▼

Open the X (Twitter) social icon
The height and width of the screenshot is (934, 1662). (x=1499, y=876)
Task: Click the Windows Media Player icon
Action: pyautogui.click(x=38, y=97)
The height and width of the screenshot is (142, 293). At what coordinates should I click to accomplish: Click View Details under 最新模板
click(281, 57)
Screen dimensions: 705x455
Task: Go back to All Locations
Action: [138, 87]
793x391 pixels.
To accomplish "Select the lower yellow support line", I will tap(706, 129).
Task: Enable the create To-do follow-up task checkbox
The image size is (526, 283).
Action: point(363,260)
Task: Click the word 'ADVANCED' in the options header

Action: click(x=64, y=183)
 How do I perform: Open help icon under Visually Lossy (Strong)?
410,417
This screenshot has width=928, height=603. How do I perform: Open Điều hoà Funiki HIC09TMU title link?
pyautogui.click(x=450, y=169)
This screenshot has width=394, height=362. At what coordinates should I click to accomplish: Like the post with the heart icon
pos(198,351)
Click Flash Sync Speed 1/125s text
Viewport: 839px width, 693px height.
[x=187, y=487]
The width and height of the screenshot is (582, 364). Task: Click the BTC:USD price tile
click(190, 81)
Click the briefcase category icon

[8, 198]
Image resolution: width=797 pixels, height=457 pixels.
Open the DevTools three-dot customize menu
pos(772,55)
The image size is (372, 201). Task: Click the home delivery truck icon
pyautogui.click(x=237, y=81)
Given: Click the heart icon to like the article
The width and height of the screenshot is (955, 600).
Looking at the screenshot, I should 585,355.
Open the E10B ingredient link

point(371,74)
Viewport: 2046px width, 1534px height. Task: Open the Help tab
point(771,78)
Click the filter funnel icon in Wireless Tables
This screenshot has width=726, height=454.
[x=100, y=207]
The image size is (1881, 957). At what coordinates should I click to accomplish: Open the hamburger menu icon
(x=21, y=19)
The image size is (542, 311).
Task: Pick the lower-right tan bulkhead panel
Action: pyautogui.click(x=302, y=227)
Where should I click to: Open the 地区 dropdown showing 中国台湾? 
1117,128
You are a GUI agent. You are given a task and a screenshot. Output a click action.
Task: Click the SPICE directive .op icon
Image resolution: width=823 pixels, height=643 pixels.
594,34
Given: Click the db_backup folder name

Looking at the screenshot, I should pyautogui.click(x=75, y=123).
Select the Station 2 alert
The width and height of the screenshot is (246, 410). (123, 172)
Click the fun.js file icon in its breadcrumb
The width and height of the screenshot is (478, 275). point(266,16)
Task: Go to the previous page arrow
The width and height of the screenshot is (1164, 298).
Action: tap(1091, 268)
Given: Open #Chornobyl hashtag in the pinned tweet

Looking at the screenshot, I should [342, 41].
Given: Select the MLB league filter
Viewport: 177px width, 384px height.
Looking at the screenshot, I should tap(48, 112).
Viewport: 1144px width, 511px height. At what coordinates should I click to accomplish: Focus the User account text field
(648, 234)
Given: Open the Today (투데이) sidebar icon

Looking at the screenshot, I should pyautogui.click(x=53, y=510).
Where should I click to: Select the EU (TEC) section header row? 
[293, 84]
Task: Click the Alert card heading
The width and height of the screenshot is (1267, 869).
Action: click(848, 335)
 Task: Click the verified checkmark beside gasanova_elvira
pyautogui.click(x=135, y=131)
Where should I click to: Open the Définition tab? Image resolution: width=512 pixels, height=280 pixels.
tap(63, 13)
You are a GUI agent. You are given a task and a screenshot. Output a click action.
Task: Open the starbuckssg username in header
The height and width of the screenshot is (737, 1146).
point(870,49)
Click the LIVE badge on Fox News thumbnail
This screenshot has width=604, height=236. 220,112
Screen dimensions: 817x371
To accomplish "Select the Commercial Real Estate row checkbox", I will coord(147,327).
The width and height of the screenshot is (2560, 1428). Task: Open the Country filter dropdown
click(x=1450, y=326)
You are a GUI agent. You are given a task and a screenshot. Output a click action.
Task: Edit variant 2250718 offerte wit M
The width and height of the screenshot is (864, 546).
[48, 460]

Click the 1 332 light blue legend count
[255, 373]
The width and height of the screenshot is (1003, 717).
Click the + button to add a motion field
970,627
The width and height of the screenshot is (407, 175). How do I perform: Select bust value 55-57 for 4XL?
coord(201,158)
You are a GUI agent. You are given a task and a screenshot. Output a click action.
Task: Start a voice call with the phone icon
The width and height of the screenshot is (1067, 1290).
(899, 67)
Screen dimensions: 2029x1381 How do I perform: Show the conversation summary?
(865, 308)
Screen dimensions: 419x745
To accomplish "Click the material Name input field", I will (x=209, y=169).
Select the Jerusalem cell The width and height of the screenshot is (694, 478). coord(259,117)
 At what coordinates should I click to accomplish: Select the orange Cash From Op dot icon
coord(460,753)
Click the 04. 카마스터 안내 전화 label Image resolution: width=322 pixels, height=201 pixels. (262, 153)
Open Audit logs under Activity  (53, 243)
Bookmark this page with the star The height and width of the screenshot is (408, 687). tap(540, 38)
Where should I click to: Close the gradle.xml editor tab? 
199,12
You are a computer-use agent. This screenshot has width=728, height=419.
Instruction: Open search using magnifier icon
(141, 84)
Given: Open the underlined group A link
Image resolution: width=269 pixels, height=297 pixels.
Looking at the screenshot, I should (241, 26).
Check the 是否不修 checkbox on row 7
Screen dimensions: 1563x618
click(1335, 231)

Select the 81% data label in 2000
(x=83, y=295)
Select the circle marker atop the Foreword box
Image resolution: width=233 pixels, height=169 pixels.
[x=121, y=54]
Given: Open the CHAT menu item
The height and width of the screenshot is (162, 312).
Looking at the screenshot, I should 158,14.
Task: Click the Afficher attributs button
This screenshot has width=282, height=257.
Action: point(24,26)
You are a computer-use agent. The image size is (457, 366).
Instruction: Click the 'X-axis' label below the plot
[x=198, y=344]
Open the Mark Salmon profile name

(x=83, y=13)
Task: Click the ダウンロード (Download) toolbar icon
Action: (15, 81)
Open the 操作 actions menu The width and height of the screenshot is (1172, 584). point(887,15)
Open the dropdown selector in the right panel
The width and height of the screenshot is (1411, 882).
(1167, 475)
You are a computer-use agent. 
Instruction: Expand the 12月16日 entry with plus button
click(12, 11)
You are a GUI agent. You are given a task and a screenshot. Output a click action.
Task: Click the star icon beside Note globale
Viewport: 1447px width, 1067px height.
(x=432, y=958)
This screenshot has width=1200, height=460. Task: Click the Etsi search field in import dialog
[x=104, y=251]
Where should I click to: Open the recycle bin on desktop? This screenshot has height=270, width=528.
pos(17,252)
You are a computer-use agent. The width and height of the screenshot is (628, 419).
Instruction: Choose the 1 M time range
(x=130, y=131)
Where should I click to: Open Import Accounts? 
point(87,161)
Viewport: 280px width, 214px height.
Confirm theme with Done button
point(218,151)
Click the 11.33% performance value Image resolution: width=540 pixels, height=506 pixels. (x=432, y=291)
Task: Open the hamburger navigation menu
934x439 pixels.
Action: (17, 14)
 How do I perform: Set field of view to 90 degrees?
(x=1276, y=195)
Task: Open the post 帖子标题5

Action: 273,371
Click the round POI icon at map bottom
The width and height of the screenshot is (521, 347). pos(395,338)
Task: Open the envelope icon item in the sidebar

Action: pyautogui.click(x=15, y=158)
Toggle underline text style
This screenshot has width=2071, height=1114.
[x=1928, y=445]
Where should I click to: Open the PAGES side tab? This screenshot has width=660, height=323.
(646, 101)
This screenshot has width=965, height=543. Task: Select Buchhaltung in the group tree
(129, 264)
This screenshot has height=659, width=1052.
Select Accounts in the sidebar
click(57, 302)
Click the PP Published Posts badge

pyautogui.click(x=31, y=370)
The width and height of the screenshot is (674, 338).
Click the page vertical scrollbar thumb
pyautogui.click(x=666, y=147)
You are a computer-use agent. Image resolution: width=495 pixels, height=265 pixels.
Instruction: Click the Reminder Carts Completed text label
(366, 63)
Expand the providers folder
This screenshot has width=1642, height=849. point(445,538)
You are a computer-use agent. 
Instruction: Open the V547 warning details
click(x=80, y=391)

▲

**Written problem**
Please retype the data exactly, starting with its first line and going on through the line with "click(190, 81)".

**The completed task**
Open the X (Twitter) social icon
The height and width of the screenshot is (934, 1662). (x=1499, y=876)
Task: Click the Windows Media Player icon
Action: pyautogui.click(x=38, y=97)
The height and width of the screenshot is (142, 293). At what coordinates should I click to accomplish: Click View Details under 最新模板
click(281, 57)
Screen dimensions: 705x455
Task: Go back to All Locations
Action: [138, 87]
793x391 pixels.
To accomplish "Select the lower yellow support line", I will tap(706, 129).
Task: Enable the create To-do follow-up task checkbox
The image size is (526, 283).
Action: point(363,260)
Task: Click the word 'ADVANCED' in the options header

Action: click(x=64, y=183)
 How do I perform: Open help icon under Visually Lossy (Strong)?
410,417
This screenshot has width=928, height=603. How do I perform: Open Điều hoà Funiki HIC09TMU title link?
pyautogui.click(x=450, y=169)
This screenshot has width=394, height=362. At what coordinates should I click to accomplish: Like the post with the heart icon
pos(198,351)
Click Flash Sync Speed 1/125s text
Viewport: 839px width, 693px height.
[x=187, y=487]
The width and height of the screenshot is (582, 364). Task: Click the BTC:USD price tile
click(190, 81)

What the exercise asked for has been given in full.